Before long, only stars lit the sky as he kicked his way to shore, spluttering onto the mud and collapsing. He hadn’t thought he was that out of shape until he had to fight for his life against a raging river. It had certainly been many years since he’d last swam in a body of water, but a YMCA pool was a tad different from this. Rolling onto his back to look into the sky, he felt a soft squelch above his head followed immediately by an arrow pointed down at his chest, bow pulled back for release.

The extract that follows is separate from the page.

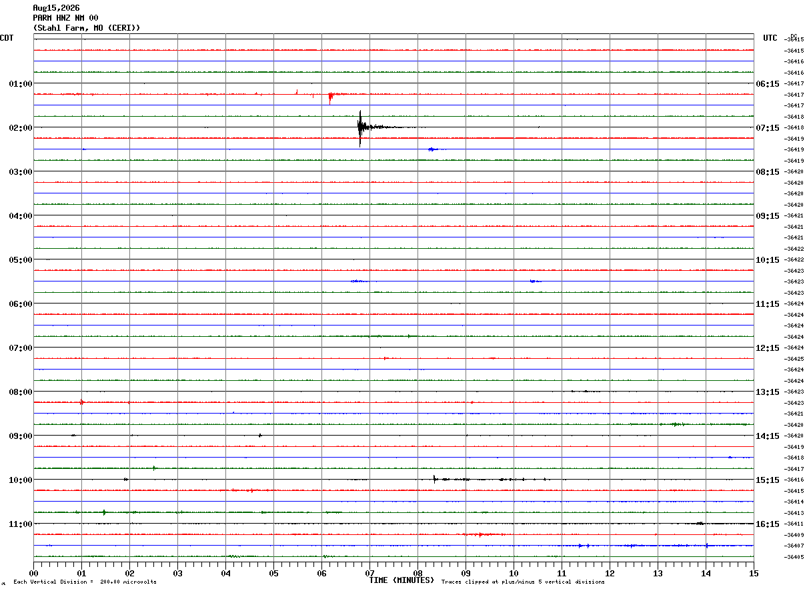
Task: Click the traces clipped footnote text
Action: point(523,582)
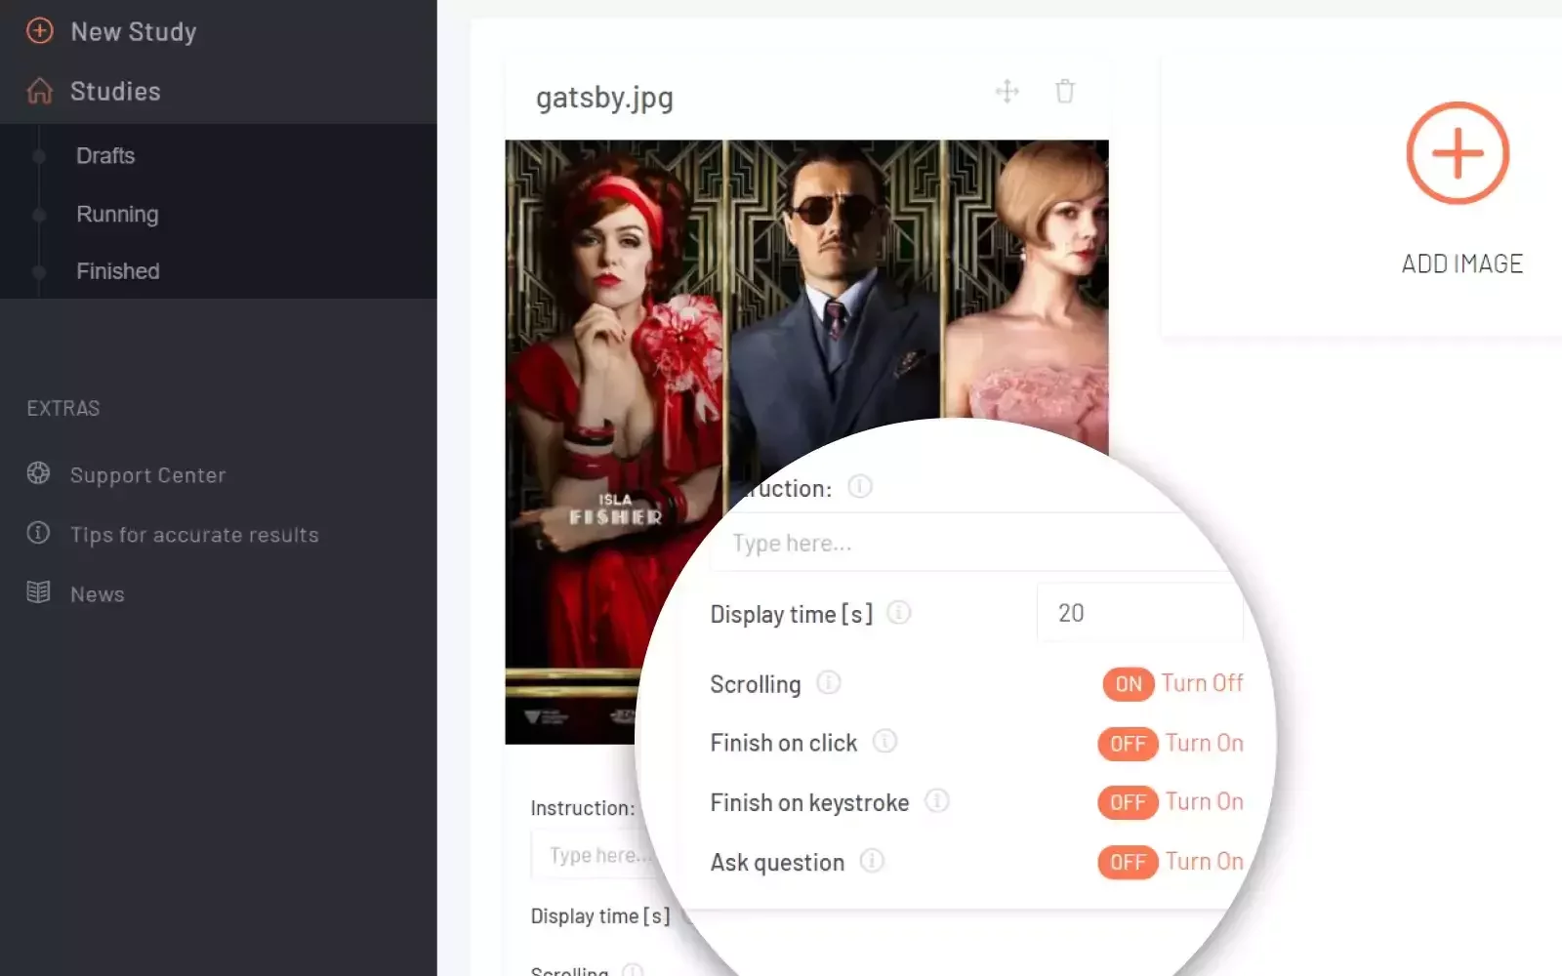
Task: Click the Support Center lifebuoy icon
Action: 38,474
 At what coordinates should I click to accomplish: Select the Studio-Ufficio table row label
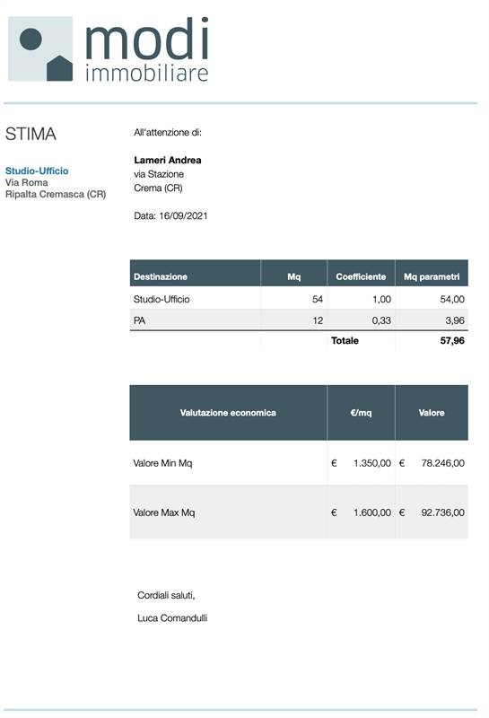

“What have we here?” the voice said, possibly female with an accent he couldn’t trace. Perhaps Jamaican? A woman twice his width, clad in furskin about her torso and legs, walked further into his field of view. Her gray-green skin covered steel-cable muscle, and she spoke around tusks that passed her darker green lips.

John clenched his eyes shut, willing a change to this scenario. This is one of those dreams, he thought, One where I dream that I woke up and did stuff, and now my dream has changed to this. I’m still asleep. I have to be. The woman kicked his shoulder with a soft boot. That felt like no dream. He stood up and took in this new sight before him.

She stood a full foot and a half taller than he, and easily was the most intimidating physical specimen he’d ever seen. She carried herself with the grace of a hunter, balancing strength, speed, and agility into a perfect combination for wielding stealth as her ally. John felt the danger she exuded, and knew running from her would never be an option. Scars criss-crossed her skin, the remnants of fighting in her past, perhaps a warrior as well.

Not knowing what else to do but figuring she could speak some English, he extended his hand in welcome. Her returned glare showed her uncertainty as she kept the bow taught, the arrow pointed at his heart. Perhaps a handshake isn’t a thing in her culture, he pondered. Mustering his faltering courage, he said “Hi, I’m John.” He shivered as a breeze flowed past his damp skin. He felt awkward trying to bridge...whatever this was he had with this woman.

For a moment, they stared at each other, neither willing to make a further move. John’s heart rate slowed as he calmed, still not quite sure where he was or how he’d gotten here, and the most urgent thought of his heart crumbled his facade. He lowered his hand, remembering his daughter.

Looking up at the towering huntress, he let out a sigh. “I’m looking for my daughter. Her name is Miranda,” he offered, knowing it was his last hope to make an ally or die. With that, he slumped down to his knees, and wept. The woman sneered down on him for just a moment, pity and condescension at war with her sensibilities.